Keys to the genome: Unlocking the package with 'pioneer transcription factors'

Scientists at the Montreal Clinical Research Institute have discovered the molecular mechanisms responsible for opening up the human genome and expressing new genes.

Done in the laboratory of Jacques Drouin, director of the IRCM's Molecular Genetics Research Unit, the find marks an important step towards understanding the mechanisms underlying the genome.

It was achieved by so-called "pioneer transcription factors" that open the chromatin packaging of the genome to allow expression of previously inaccessible genes.

The discovery was published in January in Nature Structural & Molecular Biology.

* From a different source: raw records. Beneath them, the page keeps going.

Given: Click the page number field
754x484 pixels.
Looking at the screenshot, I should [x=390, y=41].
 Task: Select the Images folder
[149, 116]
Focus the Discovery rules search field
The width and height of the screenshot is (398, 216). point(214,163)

Chromatin opening is a fundamental epigenetic regulatory process involving multiple steps. As complex organisms develop, the action of pioneer factors is essential for establishing new cell "fates."

"Pioneer factors are the master regulators of the genome and epigenome: any disruption of their action has major consequences," said Drouin, a biochemistry professor at the IRCM-affiliated Université de Montréal.

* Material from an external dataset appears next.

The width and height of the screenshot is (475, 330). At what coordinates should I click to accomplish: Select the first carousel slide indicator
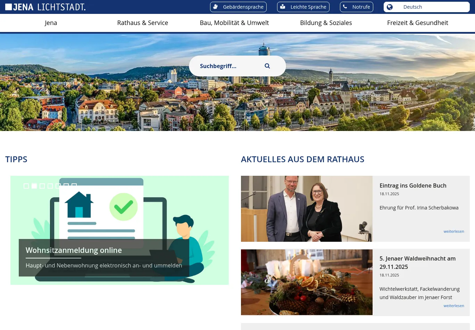pos(26,186)
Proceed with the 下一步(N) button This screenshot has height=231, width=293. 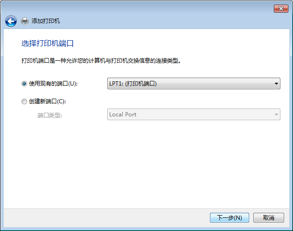click(230, 218)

Treatments for diabetes and Parkinson's

Understanding the mechanism of action of pioneer factors is important because these are essential for reprogramming cell identity for therapeutic purposes, such as cellular treatments of diabetes or Parkinson's disease.

In addition, many cancers are caused by disruption of pioneer action: their mechanism of action is therefore a target for new therapeutic approaches as well.

Controlled gene expression is essential for the development of complex organisms: it implements the plan encoded in our genome. When mutations or epigenetic perturbations "deregulate" it, the result can be multiple congenital malformations, more-or-less severe "deficits," or cancer.

The IRCM's molecular genetics research unit studies all of these mechanisms, from their basic principles to their application in human health.

Drouin and his team have made important contributions in recent years to better understanding the mechanism of action of pioneering factors that remodel the epigenome for "cell fate specification."

Their discoveries include new regulators of gene expression such as the Pitx subfamily, which controls development of the pituitary gland and craniofacial structures (Pitx1), the identity of legs compared to arms (Pitx1), left-right asymmetry (Pitx2), muscle development (Pitx2 and Pitx3) and the survival of dopaminergic neurons that degenerate in Parkinson's (Pitx3).